- [Document passage]:
== Segment start ==

Minister of Agriculture of Zimbabwe
- In office 13 February 2009 – 27 November 2017
- Deputy: Roy Bennett
- Preceded by: Sylvester Nguni (Acting)

Personal details
- Born: 21 November 1954 (age 71) Zimbabwe
- Party: Zimbabwe African National Union-Patriotic Front

= Joseph Made =

Zimbabwean politician

Joseph Mtakwese Made was a Zimbabwean politician who served as Minister of Agriculture.

==Political career==
He was the Minister of Agriculture before being moved to the position of Minister of Agriculture Mechanization, with Rugare Gumbo replacing him as Minister of Agriculture. Made has been accused of overseeing the destruction of the agricultural sector in Zimbabwe when he was minister. Made also generated controversy blocking U.S. food aid to Zimbabwe during drought-induced food shortages citing concerns over genetically modified crops and the need to maintain a multi-million-dollar organic beef export agreement with Russia.

Made was nominated as ZANU-PF's candidate for the House of Assembly seat from Makoni West, a constituency in Manicaland, in the March 2008 parliamentary election. He was defeated by Webber Chinyadza of the Movement for Democratic Change, receiving 2,585 votes against 6,187 for Chinyadza.

== Segment end ==

- [Work order A]:
In the Joseph Made biography above, who defeated Made for the Makoni West seat in the March 2008 parliamentary election?
- [Work order B]:
Continue the Joseph Made biography above from the point where it ends.

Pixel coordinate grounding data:
== Segment start ==

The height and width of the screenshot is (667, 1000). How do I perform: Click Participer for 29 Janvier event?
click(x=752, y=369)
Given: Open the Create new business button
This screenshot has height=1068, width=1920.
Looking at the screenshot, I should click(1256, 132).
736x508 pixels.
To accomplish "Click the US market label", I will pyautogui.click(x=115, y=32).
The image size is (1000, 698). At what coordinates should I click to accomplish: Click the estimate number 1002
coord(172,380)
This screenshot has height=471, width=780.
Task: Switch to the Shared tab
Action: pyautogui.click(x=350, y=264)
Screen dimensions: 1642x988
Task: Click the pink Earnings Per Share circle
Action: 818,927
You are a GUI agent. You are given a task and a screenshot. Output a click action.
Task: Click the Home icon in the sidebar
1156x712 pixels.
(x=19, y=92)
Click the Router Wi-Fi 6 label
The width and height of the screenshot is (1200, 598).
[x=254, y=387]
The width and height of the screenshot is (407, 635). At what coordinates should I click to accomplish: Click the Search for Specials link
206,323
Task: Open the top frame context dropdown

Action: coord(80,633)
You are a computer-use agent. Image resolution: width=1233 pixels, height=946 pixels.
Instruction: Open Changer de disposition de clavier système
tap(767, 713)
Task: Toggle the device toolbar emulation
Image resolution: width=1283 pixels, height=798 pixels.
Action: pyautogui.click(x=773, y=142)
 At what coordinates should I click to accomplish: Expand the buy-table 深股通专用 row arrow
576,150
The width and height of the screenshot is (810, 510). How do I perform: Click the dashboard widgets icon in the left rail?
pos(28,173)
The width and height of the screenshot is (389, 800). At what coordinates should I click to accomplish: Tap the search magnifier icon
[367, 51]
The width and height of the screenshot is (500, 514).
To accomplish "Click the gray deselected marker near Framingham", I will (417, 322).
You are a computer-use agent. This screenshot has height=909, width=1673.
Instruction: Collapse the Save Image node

== Segment end ==

- [Exercise result A]:
Webber Chinyadza of the Movement for Democratic Change

- [Exercise result B]:
When the national unity government was sworn in on 13 February 2009, Made became Minister of Agriculture again. He was placed on the European Union and United States sanctions lists in 2003. In 2009 the Canadian Parliament passed a law sanctioning the Zimbabwe government for corruption practices and restricted Canadian citizens and charities from engaging in economic activities with specific named members of the government, including Joseph Made.

It was announced on 27 November 2017 that Emmerson Mnangagwa, who succeeded Robert Mugabe as President of Zimbabwe following the 2017 Zimbabwean coup d'état, had dissolved the Cabinet of Zimbabwe and allowed only Patrick Chinamasa and Simbarashe Mumbengegwi to remain as acting ministers of Finance and Foreign Affairs respectively until the appointment of a new cabinet.